IAN SMITH, Independent “Your Voice Matters” candidate for the Legislative Council: Spot on, Graeme Hugo. The interests and demands of baby boomers need to be integrated into our planning, not just in Adelaide, but right across the state. The move of boomers to the Fleurieu and Yorke Peninsula is already having significant impacts on the local councils in those areas, but those changes will soon be evident in Adelaide. In centres like Mount Gambier and Port Lincoln, services and options will need to be developed to accommodate baby boomers. More study is needed into what they want, but the government ignores them at their peril.

RUTH CARTER:  I concur with the comments of Professor Hugo on the demographics of the City of Adelaide, suggesting baby boomers constitute a major player in generating vibrancy and injecting cash into the city.

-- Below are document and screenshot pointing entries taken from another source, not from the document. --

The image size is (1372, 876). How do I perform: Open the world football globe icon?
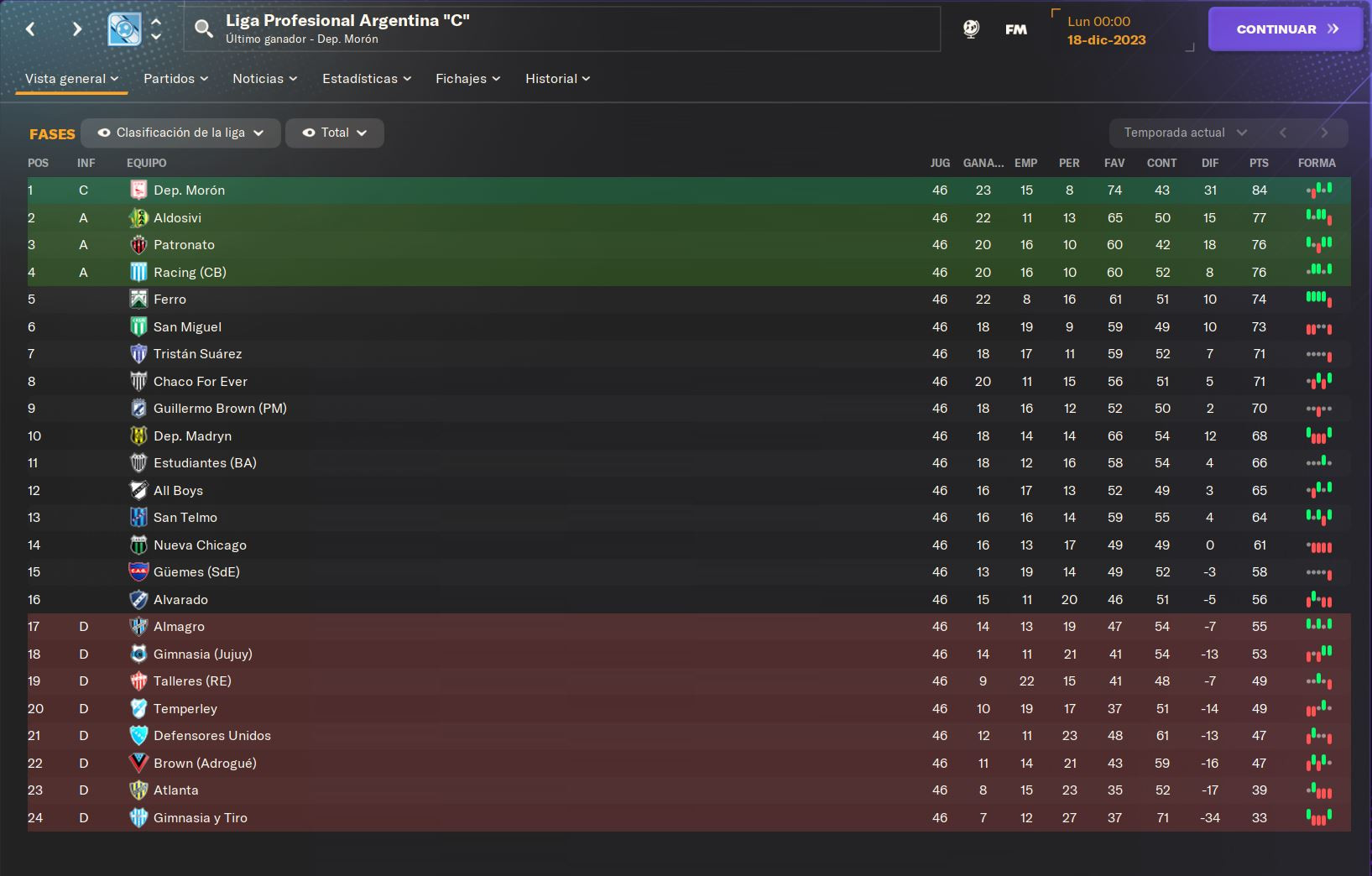[x=971, y=29]
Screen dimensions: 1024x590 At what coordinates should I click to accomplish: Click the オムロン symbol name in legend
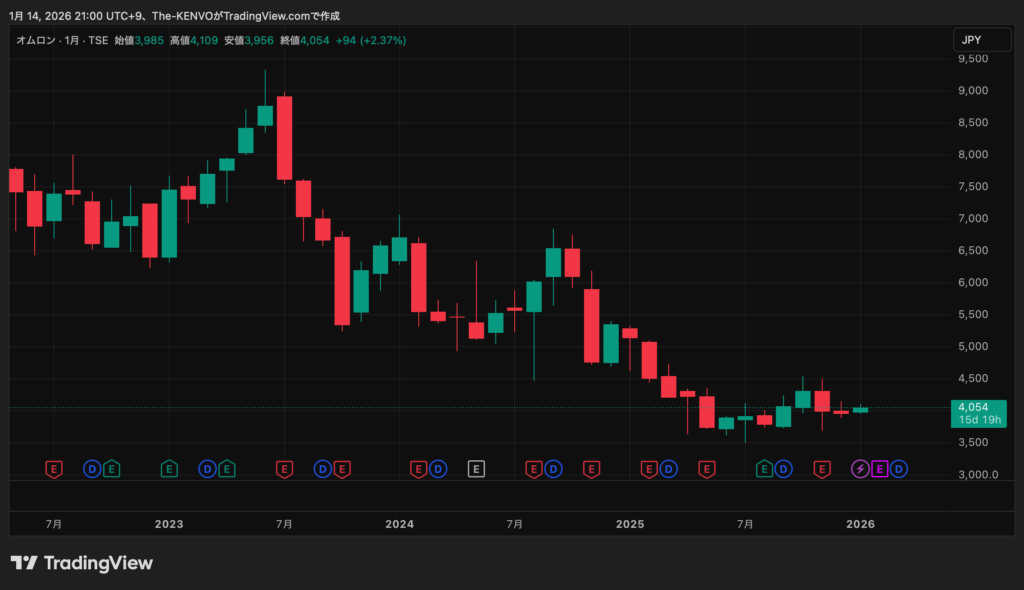pyautogui.click(x=36, y=40)
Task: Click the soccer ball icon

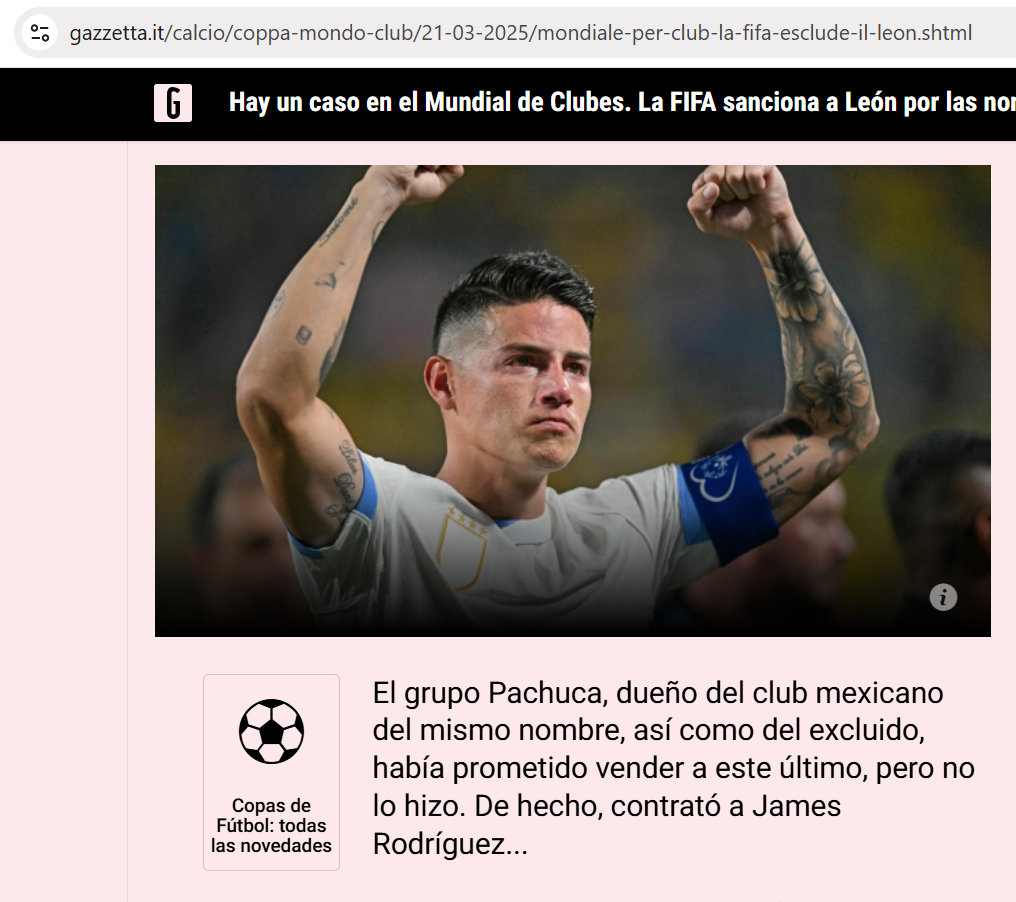Action: click(271, 731)
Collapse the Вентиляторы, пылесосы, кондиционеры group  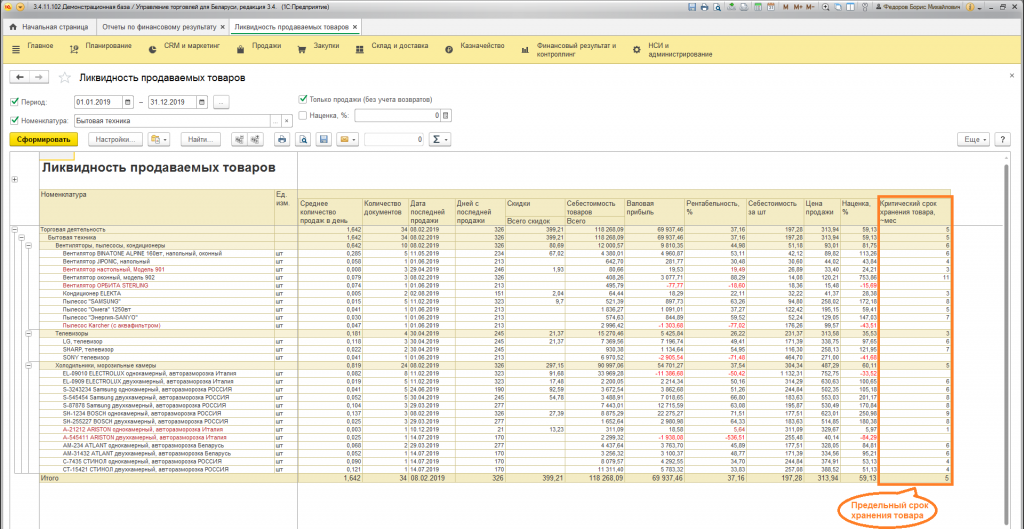[x=30, y=244]
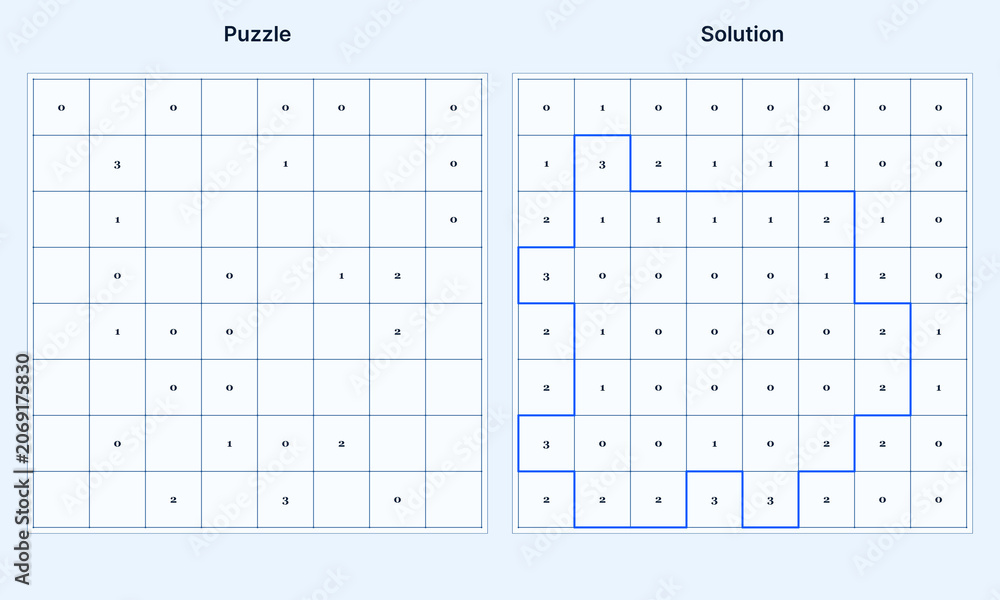Click the Solution heading text

pyautogui.click(x=742, y=34)
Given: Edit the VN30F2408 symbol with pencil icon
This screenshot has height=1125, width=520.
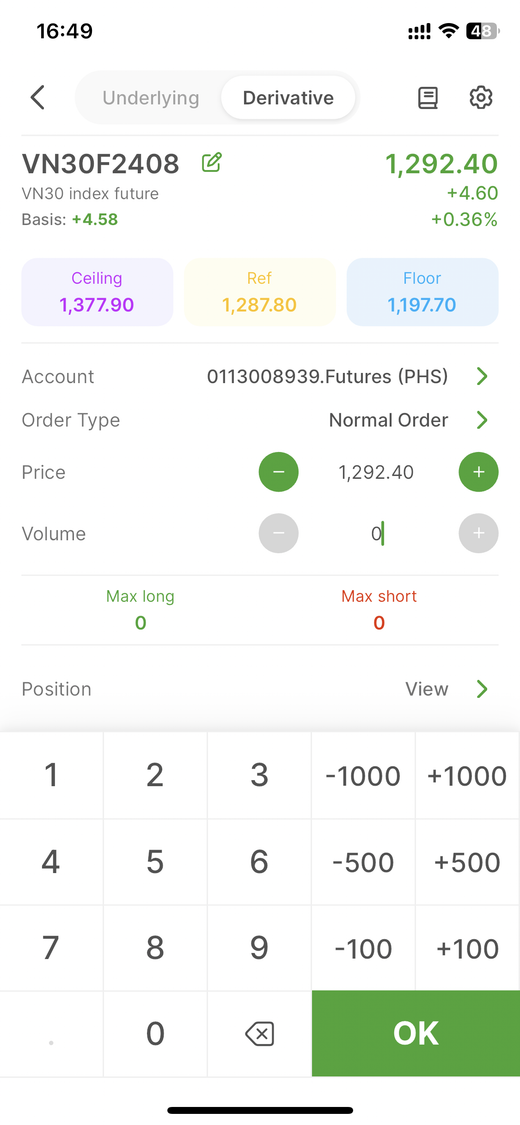Looking at the screenshot, I should [x=212, y=163].
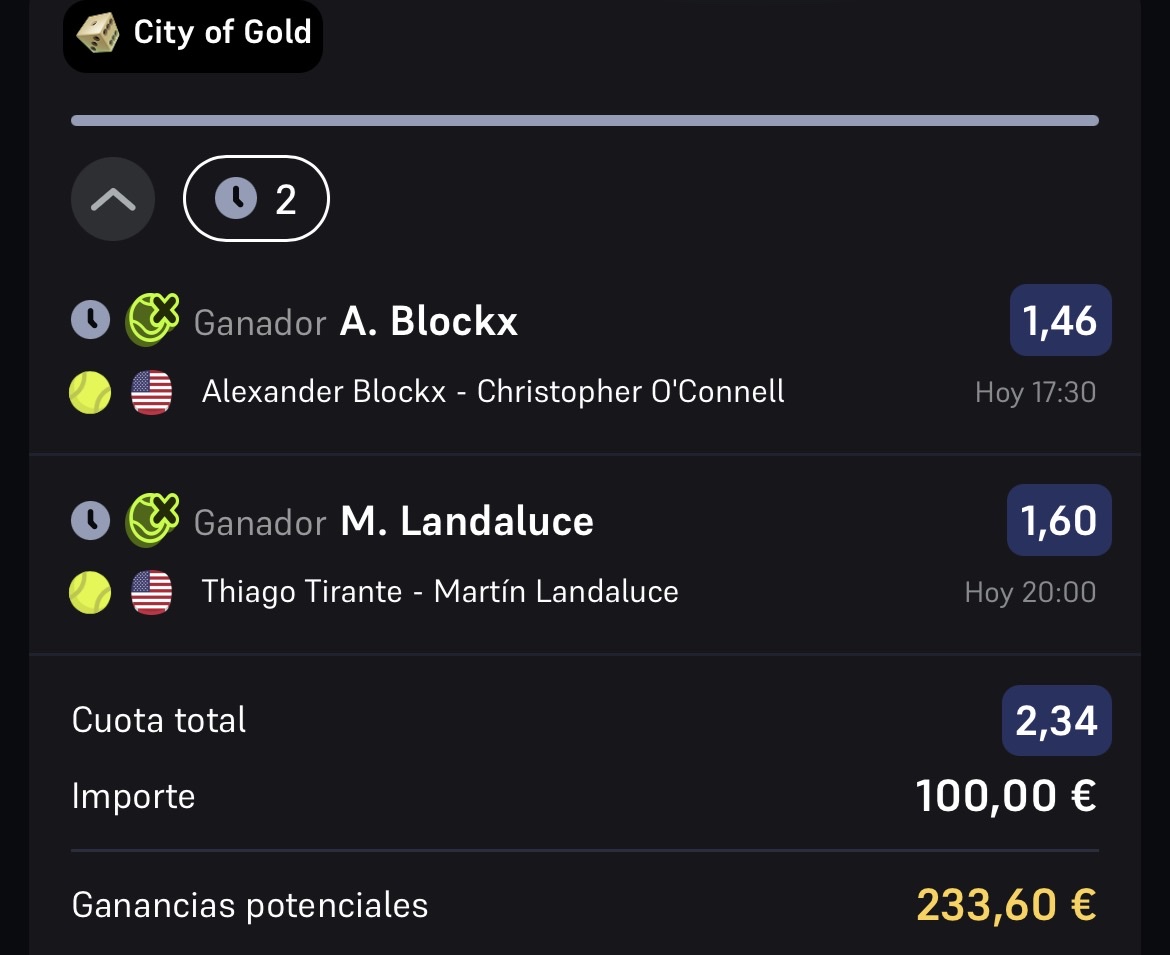Click the tennis ball icon for the Tirante match
The width and height of the screenshot is (1170, 955).
tap(90, 592)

Many small businesses in the city are owned or managed by baby boomers; nearly half of all those in the workforce of SA are self-employed small business owners or employees. The Federal Government wants this generation to work until 70 years, having already increased access to the aged pension to 67 years. Women in this cohort especially need to keep working longer than their male counterparts, as do many self-employed of either gender in their 60s.

Adelaide punches above its weight in part due to the strength of our open-minded, multicultural and democratic traditions. It is renowned as a city of the arts – consider which cohorts contribute substantially to our arts sector as either artists or consumers.

Young families, often consigned to lower-cost housing in the ever-growing outer suburbs, need better access to an affordable home and lifestyle choice in the inner Adelaide metropolitan area, which is achievable by redeveloping large blocks in the inner metropolitan suburbs. Other benefits that will flow from this approach are achievable with better public transport, safe access to all facilities for young and old alike, and careful planning of sites for owner-occupied retirement cottages. What a shame we are making this more difficult by cutting the extra grant to new home builders.

Have we lost some of the focus set out in the early versions of the South Australian Strategic Plan?

MARK COLEMAN: I believe it’s entirely correct that Adelaide is failing to include baby boomers in its planning – they apparently aren’t interesting enough!

Go to any event where people spend real money, however, and it’s the boomers that fund vibrancy, not the hipsters. Boomers are the people who can afford to move into the city, renovate an old cottage or shop, patronise the cafés and restaurants, and who likely also work nearby.  These are the people who will be engaged with, and passionate about, future plans for the city.

Sadly, until media and council move away from their ageist myopia, the focus will remain on the wrong demographic.